So that's the worst possible outcome, today's is probably second worst. But I don't see what would be better. Ben talks about loss of trust now, but we'd actually lose more trust if depositors weren't bailed out, and probably contagion would spread and many banks would fail.

Thinking about an endgame, I think extending this all out into the future, its hard to see banking remaining in any way a free market. Either it becomes state sanctioned and protected profit making, which it already is for the big 4 banks, or banking just becomes fully nationalised, and basically a state run commodity.

You can't get out of it being more and more centralised. I just don't see another way.

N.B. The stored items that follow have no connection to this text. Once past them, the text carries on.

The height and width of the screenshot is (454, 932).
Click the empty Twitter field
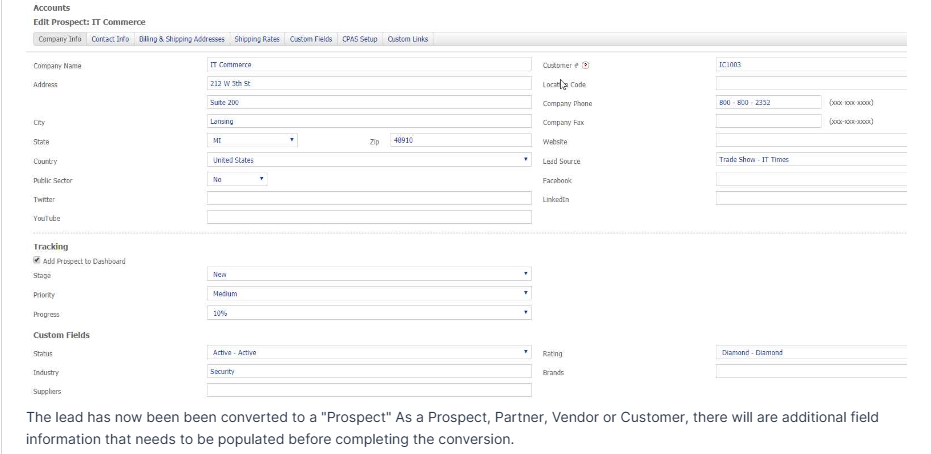[x=368, y=198]
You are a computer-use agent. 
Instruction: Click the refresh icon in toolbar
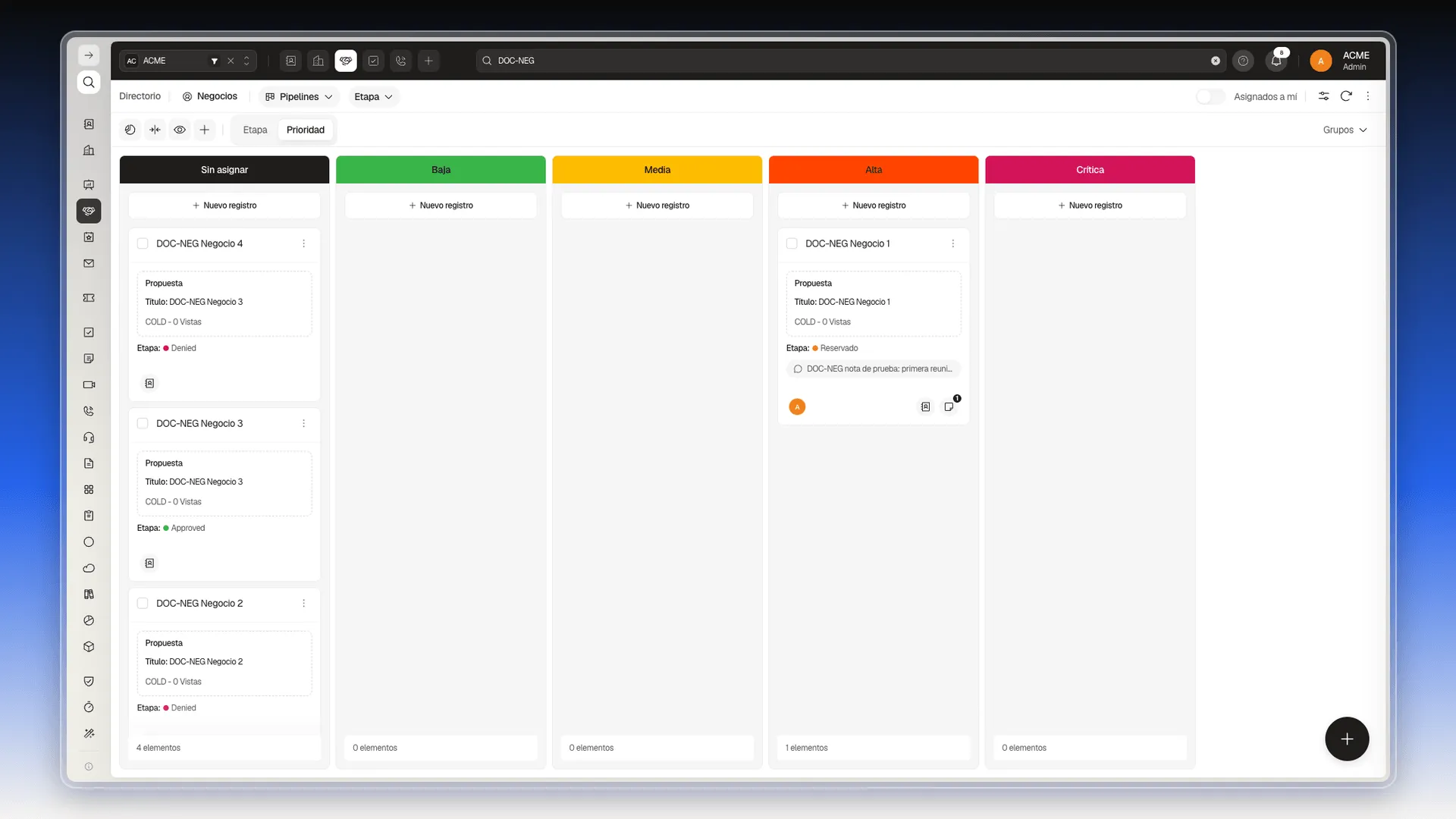pos(1346,96)
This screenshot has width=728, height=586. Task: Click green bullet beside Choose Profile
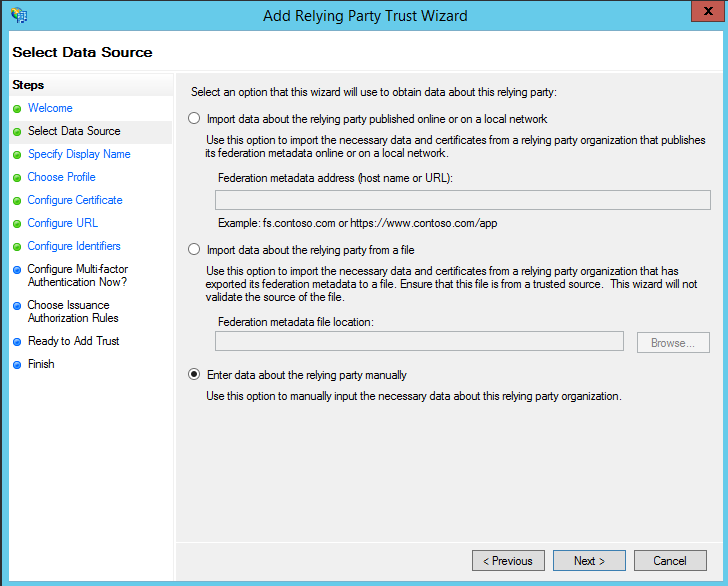point(17,178)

And when it becomes fully centralised, the question is, does Jamie Dimon actually do anything, or is he basically a state actor with a billion dollar salary?

2 comments

> probably contagion would spread and many banks would fail

I see this mentioned a lot, but I have still not seen a valid explanation of why this would be the case.

Do we think a lot of companies in random industries will run and pull out their cash from banks to put it... where?

Everything would get moved to the handful of "too big to fail" banks.
"Deserve prison"? Did they commit a crime?
In 2008? I think it was fraud yes. What would you call packaging mortgages you know are worthless in pretty wrapping to be able to sell them to the next bagholder?

That it temporarily works and it's how everyone does business isn't an excuse.

Prove they knew they were bad
What do you think?
yes, they 100000% did. They defrauded their clients, the government and each other. They committed multiple levels of fraud and all got away with it.